Hello. I have a model which I've built using the UI and I now want to extract information about it via the R API. I can find the project ID easily enough, by e.g.;
res = GET(
url = "https://app.eu.datarobot.com/api/v2/projects/",
add_headers("Authorization" = paste("Bearer", token, sep = " ")),
encode = "json",
verbose()
)
dt_projects <- data.table(fromJSON(content(res, as = "text")))
project_id <- dt_projects[projectName == projName, id]
What I can't see how to do anywhere is extract the dataset id related to this project. Any ideas?
Thanks, Tom
Solved! Go to Solution.
datasetID only applies to datasets in AI Catalog.
If a project is created by uploading a dataset directly (like via URL, drag and drop, local file upload, api project creation, ...) it wont have an associated AI Catalog entry, and wont have an associated datasetId.

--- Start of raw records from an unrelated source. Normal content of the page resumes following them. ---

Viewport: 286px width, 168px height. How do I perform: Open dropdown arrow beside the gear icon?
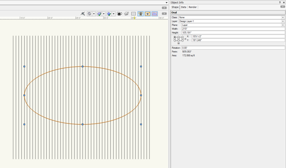tap(94, 14)
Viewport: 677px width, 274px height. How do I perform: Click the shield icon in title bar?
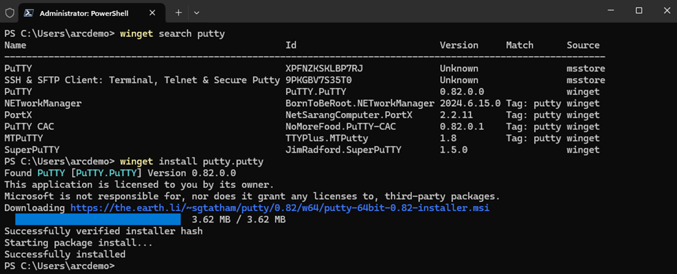coord(10,13)
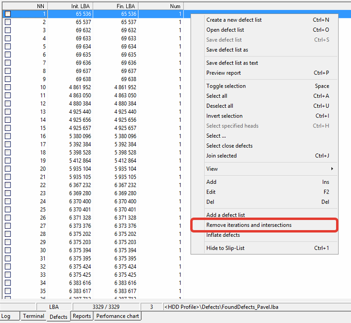
Task: Open Preview report from context menu
Action: tap(223, 73)
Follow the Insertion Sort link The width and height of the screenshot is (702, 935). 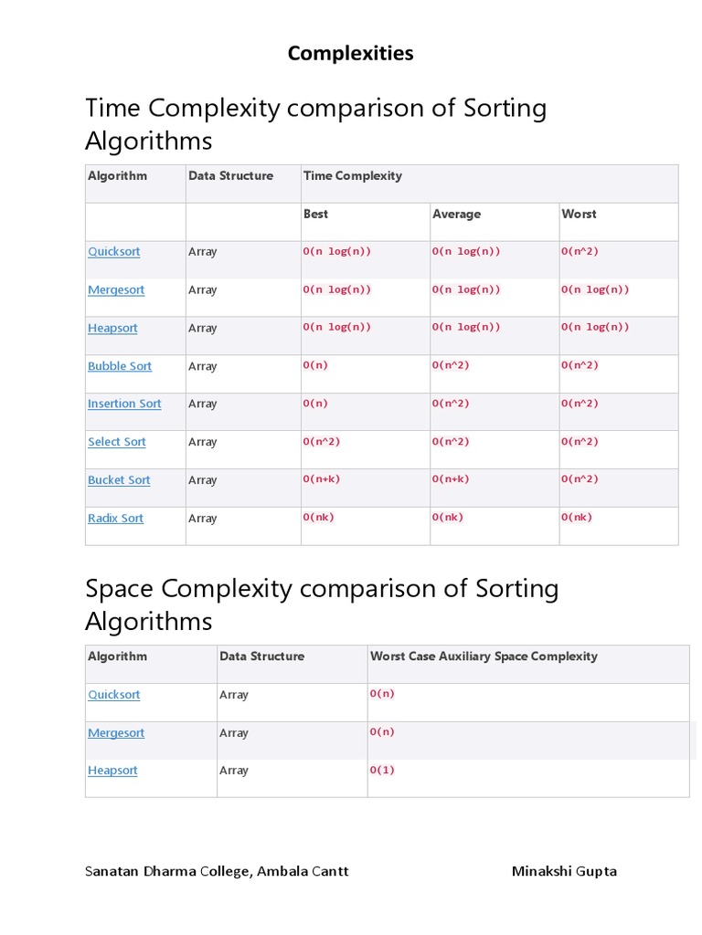[x=124, y=404]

Interesting... I built the particular model I'm trying to interrogate using the platform, and my project has catalogId = NULL. Indeed every single ID listed on the page (https://app.eu.datarobot.com/api/v2/projects/61********31) is null, apart from the project ID.
It may be quickest that I just re-upload a dataset, or a sample of it, via the API - which is practical for this task but obviously not always ideal!

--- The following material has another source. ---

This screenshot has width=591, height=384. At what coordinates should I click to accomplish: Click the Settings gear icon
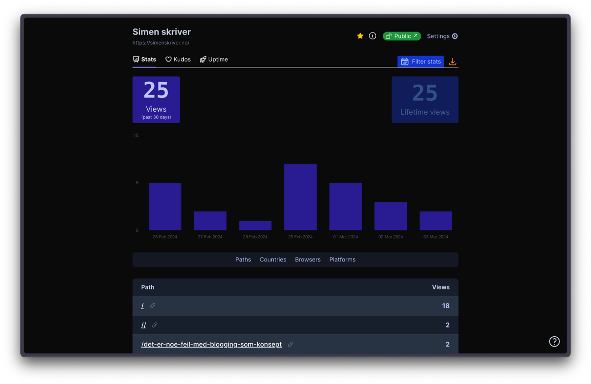pyautogui.click(x=455, y=36)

Using the project_id you can get details about the project.
Example I have projectId 615442d2c3b2a5d486280268:
https://app.datarobot.com/api/v2/projects/615442d2c3b2a5d486280268/
The response for that is:
{"id": "615442d2c3b2a5d486280268", "projectName": "10k_diabetes.csv", "fileName": "10k_diabetes.csv", "stage": "modeling", "autopilotMode": 0, "created": "2021-09-29T10:41:41.499215Z", "target": "readmitted", "metric": "LogLoss", "partition": {"cvMethod": "stratified", "validationType": "CV", "holdoutPct": 20.0, "reps": 5, "useTimeSeries": null, "validationLevel": null, "datetimeCol": null, "cvHoldoutLevel": null, "holdoutLevel": null, "trainingLevel": null, "userPartitionCol": null, "validationPct": null, "partitionKeyCols": null}, "recommender": {"isRecommender": null, "recommenderItemId": null, "recommenderUserId": null}, "advancedOptions": {"weights": null, "blueprintThreshold": 3, "responseCap": false, "seed": null, "scaleoutModelingMode": "disabled", "defaultMonotonicIncreasingFeaturelistId": null, "defaultMonotonicDecreasingFeaturelistId": null, "onlyIncludeMonotonicBlueprints": false, "shapOnlyMode": false, "runLeakageRemovedFeatureList": true, "smartDownsampled": false, "majorityDownsamplingRate": null, "downsampledMinorityRows": null, "downsampledMajorityRows": null, "blendBestModels": true, "prepareModelForDeployment": true, "considerBlendersInRecommendation": false, "scoringCodeOnly": false}, "positiveClass": 1.0, "maxTrainPct": 64.0, "maxTrainRows": 6400, "scaleoutMaxTrainPct": 64.0, "scaleoutMaxTrainRows": 6400, "holdoutUnlocked": false, "catalogId": "615326e4a8a592c8ff27ff81", "catalogVersionId": "615326e5a8a592c8ff27ff82", "externalTimeSeriesBaselineDatasetMetadata": null, "segmentation": null, "targetType": "Binary", "unsupervisedMode": false, "useFeatureDiscovery": false, "quickrun": true, "automodelDeploymentId": null}
If the project was built from the AI Catalog the response will contain the datasetId as:
"catalogId": "615326e4a8a592c8ff27ff81"
The inverse is also available, if you have the datasetId you can get it's associated projects:
https://app.datarobot.com/api/v2/datasets/615326e4a8a592c8ff27ff81/projects/
{"count": 1, "next": null, "previous": null, "data": [{"id": "615442d2c3b2a5d486280268", "url": "https://app.datarobot.com/api/v2/projects/615442d2c3b2a5d486280268/"}], "totalCount": 1}
Thanks @IraWatt - Good shout and this might indeed be the intended solution but for me it is not: both are R functions with no arguments, which just return me an empty list.
Hi @Tom B,
I'm not an active user of the R API but the R Package Docs lists two functions 'ListDataSources' and 'ListDataStores' one of which may be what your looking for.
All the best,
Ira